作为破坏力较强的黑客攻击手段，DDoS是一种形式比较特殊的拒绝服务攻击。作为一种分布、协作的大规模攻击方式，它往往把受害目标锁定在大型Internet站点，例如商业公司、搜索引擎或政府部门网站。由于DDoS攻击的恶劣性(往往通过利用一批受控制的网络终端向某一个公共端口发起冲击，来势迅猛又令人难以防备，具有极大破坏力)难以被侦测和控制，因此也广泛受到网络安全业界的关注。从最初的入侵检测系统(IDS)到目前新兴的全局安全网络体系，在防范DDoS攻击的过程中先进的网络安全措施发挥作用，使对抗黑客攻击的手段 日益提升，向着智能化、全局化的方向大步迈进。

　　知己知彼:全面解剖DDoS攻击

　　分布式攻击系统和我们日常生活中司空见惯的客户机/服务器模式非常相象，但是DDoS系统的日趋复杂性和隐蔽性使人难以发现。入侵者控制了一些节点，将它们设计成控制点，这些控制点控制了Internet大量的主机，将它们设计成攻击点，攻击点中装载了攻击程序，正是由这些攻击点计算机对攻击目标发动的攻击。DDoS攻击的前奏是率先攻破一些安全性较差的电脑作为控制点主机。因为这些电脑在标准网络服务程序中存在众所周知的缺陷，它们还没有来得及打补丁或进行系统升级，还有可能是操作系统本身有Bug，这样的系统使入侵者很容易闯入。
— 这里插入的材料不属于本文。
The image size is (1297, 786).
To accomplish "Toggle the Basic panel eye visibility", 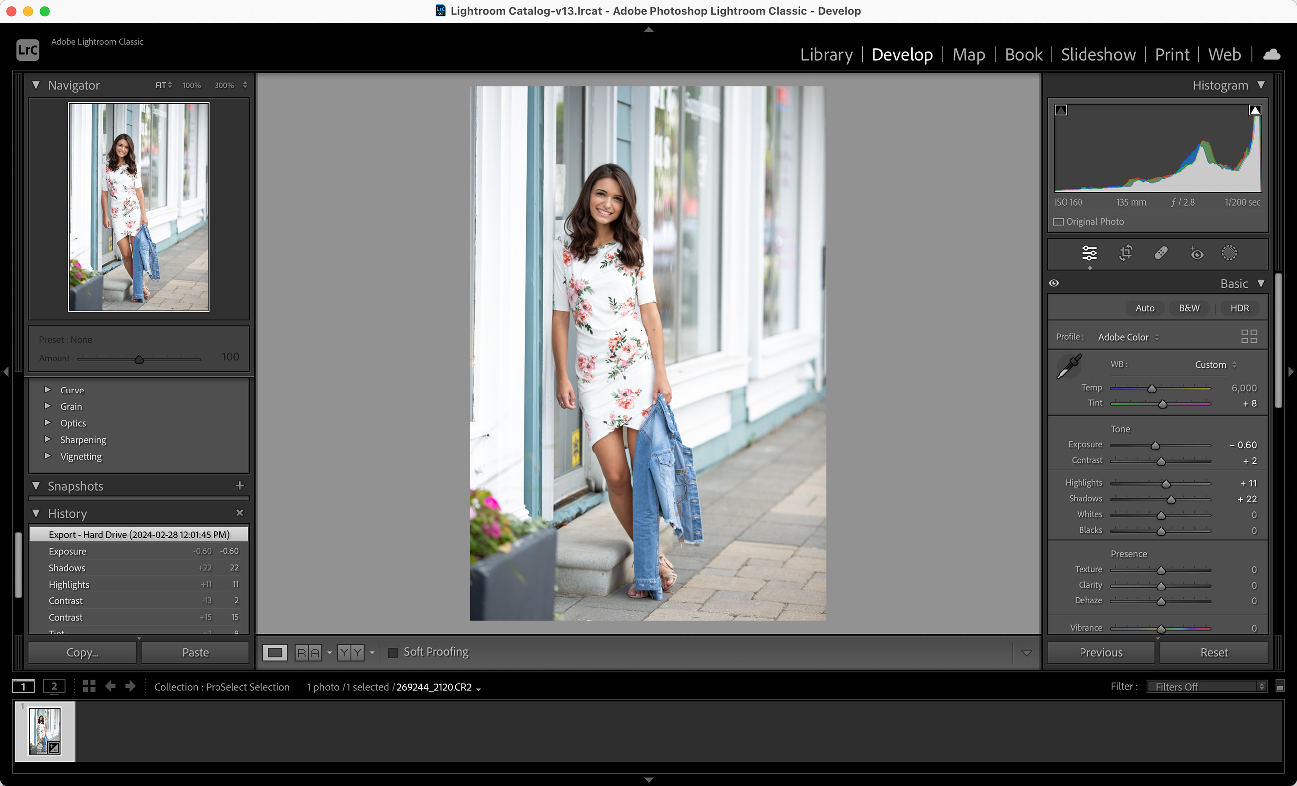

　　典型的DDoS攻击包括带宽攻击和应用攻击。在带宽攻击中，网络资源或网络设备被高流量数据包所消耗。在应用攻击时，TCP或HTTP资源无法被用来处理交易或请求。发动攻击时，入侵者只需运行一个简单的命令，一层一层发送命令到所有控制的攻击点上，让这些攻击点一齐“开炮”——向目标传送大量的无用的数据包，就在这样的“炮火”下，攻击目标的网络带宽被占满，路由器处理能力被耗尽。而较之一般的黑客攻击手段来说，DDoS的可怕之处有二:一是DDoS利用Internet的开放性和从任意源地址向任意目标地址提交数据包;二是人们很难将非法的数据包与合法的数据包区分开。